--- LISTED RECORDS ---

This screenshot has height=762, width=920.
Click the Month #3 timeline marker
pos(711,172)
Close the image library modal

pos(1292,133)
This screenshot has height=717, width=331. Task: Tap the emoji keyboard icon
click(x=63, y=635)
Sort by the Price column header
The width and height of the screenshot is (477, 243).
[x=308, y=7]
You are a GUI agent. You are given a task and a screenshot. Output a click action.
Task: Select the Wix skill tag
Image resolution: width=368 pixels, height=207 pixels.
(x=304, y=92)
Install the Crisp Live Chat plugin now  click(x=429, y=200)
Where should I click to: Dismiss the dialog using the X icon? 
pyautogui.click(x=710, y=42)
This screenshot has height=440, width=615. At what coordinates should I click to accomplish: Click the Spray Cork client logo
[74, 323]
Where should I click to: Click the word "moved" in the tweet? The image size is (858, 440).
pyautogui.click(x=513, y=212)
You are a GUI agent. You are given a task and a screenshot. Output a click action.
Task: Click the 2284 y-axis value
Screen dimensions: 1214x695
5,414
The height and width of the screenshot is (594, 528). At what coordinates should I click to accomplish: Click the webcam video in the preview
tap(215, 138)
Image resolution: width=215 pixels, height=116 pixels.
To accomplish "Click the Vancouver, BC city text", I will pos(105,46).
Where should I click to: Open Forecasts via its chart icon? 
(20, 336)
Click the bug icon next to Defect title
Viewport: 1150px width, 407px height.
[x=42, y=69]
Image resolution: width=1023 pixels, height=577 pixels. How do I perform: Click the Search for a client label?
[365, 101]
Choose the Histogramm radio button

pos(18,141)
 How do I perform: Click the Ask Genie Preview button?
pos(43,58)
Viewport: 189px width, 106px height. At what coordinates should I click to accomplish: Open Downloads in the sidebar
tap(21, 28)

---

EXERCISE GOAL: The response must consist of the lines above, from the first one through the line containing "Install the Crisp", reproduced exactly.

EXPECTED OUTPUT:
This screenshot has height=762, width=920.
Click the Month #3 timeline marker
pos(711,172)
Close the image library modal

pos(1292,133)
This screenshot has height=717, width=331. Task: Tap the emoji keyboard icon
click(x=63, y=635)
Sort by the Price column header
The width and height of the screenshot is (477, 243).
[x=308, y=7]
You are a GUI agent. You are given a task and a screenshot. Output a click action.
Task: Select the Wix skill tag
Image resolution: width=368 pixels, height=207 pixels.
(x=304, y=92)
Install the Crisp Live Chat plugin now  click(x=429, y=200)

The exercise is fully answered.